Looking at the stage, one couldn’t differentiate which members of the combined praise team, or the choir came from which congregation. The audience reflected the same diversity and mix. There were no sections for this membership and sections for that membership. The family of God gathered, fellowshipped, praised, heard the call for action, and responded.
The two congregations are linked through the deep mutual respect and love demonstrated among its leaders. Bishop Kevin Adams was introduced by Abba’s House senior pastor Dr. Ronnie Phillips as the mentor he had when he was spiritually searching in his early twenties while working at a secular job downtown. Growing emotional and clearly sincere, Dr. Ronnie Phillips honored Bishop Kevin Adams with more than simple words.
At the pulpit to deliver the evening message, Bishop Adams reflected upon his teenage years of searching and being on campus at Central Baptist Church, now Abba’s House. He would meet with Dr. Ron Phillips, Sr., then pastor of the Hixson church, for guidance and mentoring. Bishop Adams spoke of getting the cassette tapes of Dr. Phillips’ sermons to study and learn due to his inability at the time to attend formal training and joking how the repeated sermons created the basis for his early ministry.
Seeing three faith leaders within our city model cross-cultural, multigenerational, and mutual respect and authentic love of each other gave no room for any to doubt the fact that their united hearts were the reason such actions were possible. In the gathering of over 500, hands were held extended across race, generation, and status in prayer to accept the challenge of the night, to Advance Now, based on words from the Book of Joshua.

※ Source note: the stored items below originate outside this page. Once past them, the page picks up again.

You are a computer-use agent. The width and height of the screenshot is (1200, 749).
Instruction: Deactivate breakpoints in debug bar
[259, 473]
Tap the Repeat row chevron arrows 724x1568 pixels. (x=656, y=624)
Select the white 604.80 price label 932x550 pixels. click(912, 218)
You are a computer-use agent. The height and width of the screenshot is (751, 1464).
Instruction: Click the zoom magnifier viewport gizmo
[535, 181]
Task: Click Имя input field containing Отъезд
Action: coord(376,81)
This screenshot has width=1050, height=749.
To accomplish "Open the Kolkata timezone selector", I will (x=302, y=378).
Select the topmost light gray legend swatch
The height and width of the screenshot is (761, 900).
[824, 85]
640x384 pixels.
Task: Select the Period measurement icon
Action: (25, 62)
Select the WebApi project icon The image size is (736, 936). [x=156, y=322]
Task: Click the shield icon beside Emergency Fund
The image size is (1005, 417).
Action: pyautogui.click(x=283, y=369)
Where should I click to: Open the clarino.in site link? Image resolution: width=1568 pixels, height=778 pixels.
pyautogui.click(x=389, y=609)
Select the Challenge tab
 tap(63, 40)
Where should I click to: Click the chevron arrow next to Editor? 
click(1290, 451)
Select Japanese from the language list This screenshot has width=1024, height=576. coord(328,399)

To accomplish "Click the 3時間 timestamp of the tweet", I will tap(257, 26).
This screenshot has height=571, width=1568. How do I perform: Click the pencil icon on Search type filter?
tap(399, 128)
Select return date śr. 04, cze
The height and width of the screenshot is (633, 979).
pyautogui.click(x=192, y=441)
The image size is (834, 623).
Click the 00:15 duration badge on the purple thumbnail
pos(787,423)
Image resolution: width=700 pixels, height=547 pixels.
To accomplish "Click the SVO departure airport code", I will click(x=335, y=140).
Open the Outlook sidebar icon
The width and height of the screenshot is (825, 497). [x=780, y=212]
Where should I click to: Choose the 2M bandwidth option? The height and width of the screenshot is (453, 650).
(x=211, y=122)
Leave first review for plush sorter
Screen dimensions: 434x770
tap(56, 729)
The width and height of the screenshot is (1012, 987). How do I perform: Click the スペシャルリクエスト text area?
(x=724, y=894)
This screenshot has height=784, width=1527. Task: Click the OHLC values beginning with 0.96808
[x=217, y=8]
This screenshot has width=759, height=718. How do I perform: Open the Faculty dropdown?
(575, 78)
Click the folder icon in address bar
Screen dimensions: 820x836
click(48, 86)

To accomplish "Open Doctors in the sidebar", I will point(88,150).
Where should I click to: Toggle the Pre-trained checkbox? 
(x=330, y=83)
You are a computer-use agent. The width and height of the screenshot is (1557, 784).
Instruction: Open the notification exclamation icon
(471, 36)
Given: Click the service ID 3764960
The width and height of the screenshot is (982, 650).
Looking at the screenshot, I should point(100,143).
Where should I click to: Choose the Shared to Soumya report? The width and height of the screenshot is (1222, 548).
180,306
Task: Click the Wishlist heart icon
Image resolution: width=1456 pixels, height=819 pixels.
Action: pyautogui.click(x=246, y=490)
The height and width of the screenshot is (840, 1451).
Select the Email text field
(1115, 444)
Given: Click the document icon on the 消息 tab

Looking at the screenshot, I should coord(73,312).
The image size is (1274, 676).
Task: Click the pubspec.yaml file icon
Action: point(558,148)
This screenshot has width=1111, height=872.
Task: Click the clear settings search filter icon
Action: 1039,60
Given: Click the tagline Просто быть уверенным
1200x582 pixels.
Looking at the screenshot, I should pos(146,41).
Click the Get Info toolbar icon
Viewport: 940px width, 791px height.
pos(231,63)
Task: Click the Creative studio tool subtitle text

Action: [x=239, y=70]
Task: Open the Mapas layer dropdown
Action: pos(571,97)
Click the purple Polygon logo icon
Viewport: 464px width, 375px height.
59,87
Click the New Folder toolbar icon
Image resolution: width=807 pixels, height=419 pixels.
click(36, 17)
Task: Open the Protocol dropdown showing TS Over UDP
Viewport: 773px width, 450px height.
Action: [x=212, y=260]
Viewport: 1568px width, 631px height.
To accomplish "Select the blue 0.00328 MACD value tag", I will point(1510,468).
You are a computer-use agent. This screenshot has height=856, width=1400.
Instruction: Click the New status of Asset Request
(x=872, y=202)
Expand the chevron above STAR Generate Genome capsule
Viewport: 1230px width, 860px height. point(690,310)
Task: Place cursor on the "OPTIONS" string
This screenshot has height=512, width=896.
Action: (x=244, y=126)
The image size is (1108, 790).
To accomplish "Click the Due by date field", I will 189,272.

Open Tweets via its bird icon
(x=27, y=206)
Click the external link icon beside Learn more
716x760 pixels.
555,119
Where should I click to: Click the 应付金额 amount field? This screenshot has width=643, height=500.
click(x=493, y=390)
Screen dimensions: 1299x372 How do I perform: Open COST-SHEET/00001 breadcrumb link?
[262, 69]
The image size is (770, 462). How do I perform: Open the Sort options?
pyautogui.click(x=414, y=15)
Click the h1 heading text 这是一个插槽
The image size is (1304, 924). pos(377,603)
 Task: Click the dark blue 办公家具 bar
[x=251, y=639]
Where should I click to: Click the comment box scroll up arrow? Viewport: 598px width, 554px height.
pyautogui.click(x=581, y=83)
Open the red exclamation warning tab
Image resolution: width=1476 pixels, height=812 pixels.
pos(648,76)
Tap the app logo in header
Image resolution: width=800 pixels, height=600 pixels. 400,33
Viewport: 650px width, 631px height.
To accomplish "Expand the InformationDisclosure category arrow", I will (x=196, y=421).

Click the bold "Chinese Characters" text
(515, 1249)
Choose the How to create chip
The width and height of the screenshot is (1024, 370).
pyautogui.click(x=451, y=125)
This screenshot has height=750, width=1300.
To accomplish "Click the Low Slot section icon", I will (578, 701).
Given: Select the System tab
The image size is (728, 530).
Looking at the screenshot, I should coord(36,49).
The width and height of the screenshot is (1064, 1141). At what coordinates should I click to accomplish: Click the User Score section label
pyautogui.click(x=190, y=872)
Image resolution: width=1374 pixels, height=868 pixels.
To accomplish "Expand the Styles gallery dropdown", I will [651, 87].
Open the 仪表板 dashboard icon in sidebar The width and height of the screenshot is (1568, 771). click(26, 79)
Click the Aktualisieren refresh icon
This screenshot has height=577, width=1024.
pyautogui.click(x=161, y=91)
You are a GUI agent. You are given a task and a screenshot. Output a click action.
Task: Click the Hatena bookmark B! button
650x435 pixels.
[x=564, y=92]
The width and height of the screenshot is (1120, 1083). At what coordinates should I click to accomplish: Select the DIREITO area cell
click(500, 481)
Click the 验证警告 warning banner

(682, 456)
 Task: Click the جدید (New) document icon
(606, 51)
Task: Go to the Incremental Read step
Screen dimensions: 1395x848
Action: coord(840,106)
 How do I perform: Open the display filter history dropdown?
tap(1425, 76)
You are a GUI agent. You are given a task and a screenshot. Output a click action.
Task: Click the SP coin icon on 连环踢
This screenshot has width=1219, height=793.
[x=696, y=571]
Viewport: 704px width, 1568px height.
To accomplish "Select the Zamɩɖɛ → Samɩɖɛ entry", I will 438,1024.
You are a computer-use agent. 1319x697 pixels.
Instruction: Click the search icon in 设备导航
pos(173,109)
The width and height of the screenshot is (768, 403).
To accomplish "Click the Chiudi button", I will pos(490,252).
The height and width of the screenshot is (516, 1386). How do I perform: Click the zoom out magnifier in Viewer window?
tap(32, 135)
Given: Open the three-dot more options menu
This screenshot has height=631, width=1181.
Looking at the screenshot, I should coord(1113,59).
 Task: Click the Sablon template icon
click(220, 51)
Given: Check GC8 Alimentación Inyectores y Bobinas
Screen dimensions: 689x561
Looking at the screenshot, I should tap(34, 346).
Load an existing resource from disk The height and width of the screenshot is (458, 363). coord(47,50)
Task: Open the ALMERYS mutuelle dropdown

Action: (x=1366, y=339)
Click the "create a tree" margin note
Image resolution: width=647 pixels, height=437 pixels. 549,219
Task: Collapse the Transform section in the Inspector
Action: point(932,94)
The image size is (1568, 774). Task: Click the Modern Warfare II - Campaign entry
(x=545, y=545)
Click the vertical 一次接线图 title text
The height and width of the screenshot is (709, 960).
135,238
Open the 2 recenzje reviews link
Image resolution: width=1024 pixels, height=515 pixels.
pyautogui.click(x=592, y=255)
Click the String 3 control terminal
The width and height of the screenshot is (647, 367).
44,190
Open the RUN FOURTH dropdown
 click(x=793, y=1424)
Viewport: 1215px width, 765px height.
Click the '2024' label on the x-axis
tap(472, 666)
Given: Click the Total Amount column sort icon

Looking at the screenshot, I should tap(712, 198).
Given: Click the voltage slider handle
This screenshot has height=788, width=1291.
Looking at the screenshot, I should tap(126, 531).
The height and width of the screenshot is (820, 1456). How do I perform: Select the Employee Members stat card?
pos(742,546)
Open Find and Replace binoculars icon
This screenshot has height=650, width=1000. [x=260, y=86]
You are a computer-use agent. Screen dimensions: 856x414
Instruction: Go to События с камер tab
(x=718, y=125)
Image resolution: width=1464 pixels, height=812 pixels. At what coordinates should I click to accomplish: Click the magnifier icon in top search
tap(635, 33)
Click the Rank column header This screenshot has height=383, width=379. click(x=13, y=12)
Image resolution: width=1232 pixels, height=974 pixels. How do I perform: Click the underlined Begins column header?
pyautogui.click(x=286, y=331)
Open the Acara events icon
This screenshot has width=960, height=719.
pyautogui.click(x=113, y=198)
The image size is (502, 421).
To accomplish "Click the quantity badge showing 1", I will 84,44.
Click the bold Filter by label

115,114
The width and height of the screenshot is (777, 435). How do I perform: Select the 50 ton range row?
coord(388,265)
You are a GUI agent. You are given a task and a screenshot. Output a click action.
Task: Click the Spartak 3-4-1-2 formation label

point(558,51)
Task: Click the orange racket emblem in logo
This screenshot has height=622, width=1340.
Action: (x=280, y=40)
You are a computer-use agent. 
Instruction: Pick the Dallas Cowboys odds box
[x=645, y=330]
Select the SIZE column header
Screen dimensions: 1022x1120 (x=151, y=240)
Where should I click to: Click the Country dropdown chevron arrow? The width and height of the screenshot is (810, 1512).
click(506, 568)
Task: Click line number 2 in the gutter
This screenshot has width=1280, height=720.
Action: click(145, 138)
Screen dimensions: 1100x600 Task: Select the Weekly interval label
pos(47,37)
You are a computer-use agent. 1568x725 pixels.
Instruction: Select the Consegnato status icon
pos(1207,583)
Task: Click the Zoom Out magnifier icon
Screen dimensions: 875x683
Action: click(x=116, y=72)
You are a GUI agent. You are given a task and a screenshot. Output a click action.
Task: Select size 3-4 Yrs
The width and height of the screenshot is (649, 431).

As headlines and social media posts grab our attention about divisiveness, crime, broken homes, students struggling after COVID isolation, and the pressures of life, Chattanoogans are looking to nonprofit organizations for leadership, politicians for legislated solutions and all sorts of institutions for answers.
There are countless houses of worship, just like these two, that contain the possibility of unity, of community and solutions that show us the good of our community. So, as renowned Tennessean and author Alex Haley, admonished, “Find the good and praise it.” Let’s commit to more.